[Extracted records — start]

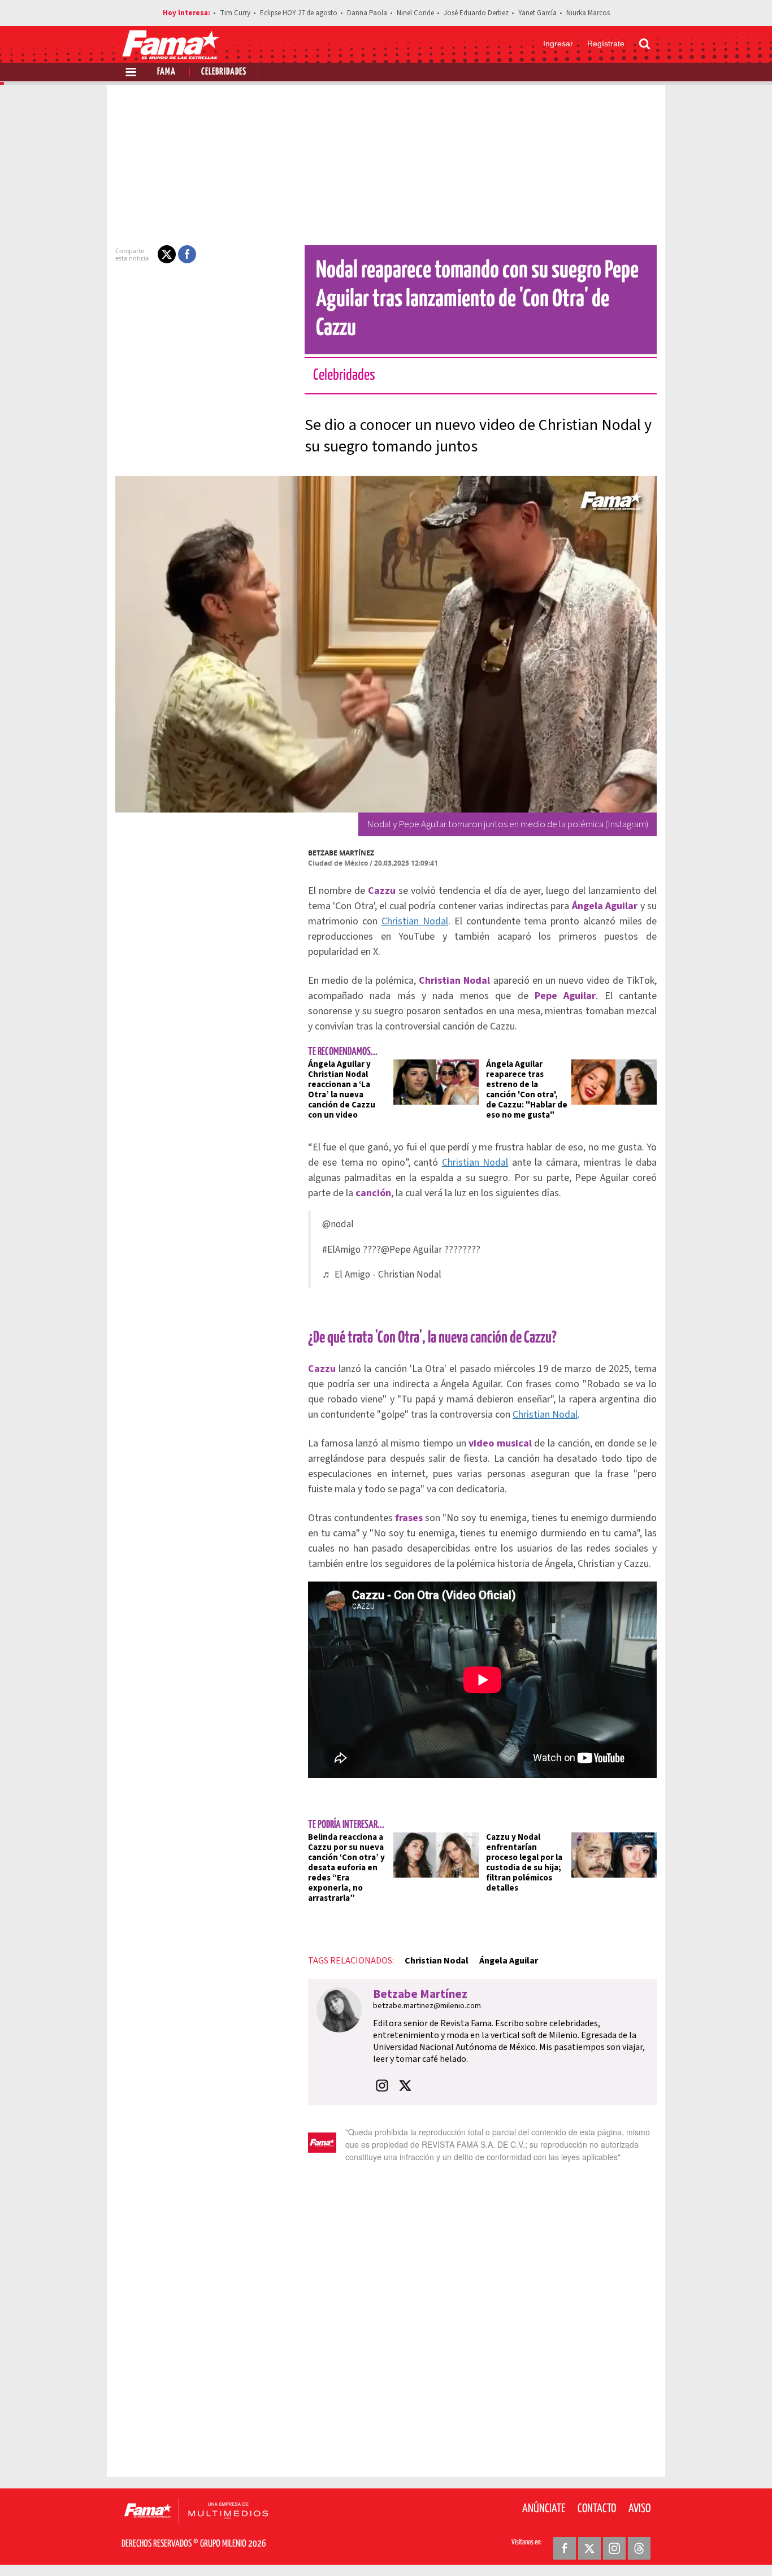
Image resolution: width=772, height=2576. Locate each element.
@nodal (338, 1224)
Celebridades (223, 72)
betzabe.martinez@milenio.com (427, 2006)
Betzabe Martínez (341, 853)
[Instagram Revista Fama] (614, 2548)
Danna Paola (367, 13)
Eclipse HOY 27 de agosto (298, 13)
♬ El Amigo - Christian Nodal (381, 1274)
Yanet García (537, 13)
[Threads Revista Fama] (639, 2548)
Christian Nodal (414, 921)
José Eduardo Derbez (476, 13)
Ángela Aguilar (508, 1960)
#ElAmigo (341, 1250)
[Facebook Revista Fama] (564, 2548)
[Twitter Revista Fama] (589, 2548)
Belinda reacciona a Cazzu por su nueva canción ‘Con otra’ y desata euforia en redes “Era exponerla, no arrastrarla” (346, 1867)
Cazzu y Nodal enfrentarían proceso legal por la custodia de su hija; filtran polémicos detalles (524, 1862)
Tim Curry (235, 13)
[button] (167, 254)
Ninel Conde (415, 13)
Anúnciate (543, 2508)
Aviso (639, 2508)
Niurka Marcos (588, 13)
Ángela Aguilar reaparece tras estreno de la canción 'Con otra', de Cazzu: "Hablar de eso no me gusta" (526, 1089)
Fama (166, 72)
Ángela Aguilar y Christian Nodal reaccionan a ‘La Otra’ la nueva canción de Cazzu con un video (341, 1089)
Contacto (597, 2508)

[Extracted records — finish]

* **Try it**
Word for word, restate the lines above from the line containing "[Facebook Revista Fama] (564, 2548)" through the line containing "Belinda reacciona a", with both included and nothing else.

* **Output of the task**
[Facebook Revista Fama] (564, 2548)
[Twitter Revista Fama] (589, 2548)
Belinda reacciona a Cazzu por su nueva canción ‘Con otra’ y desata euforia en redes “Era exponerla, no arrastrarla” (346, 1867)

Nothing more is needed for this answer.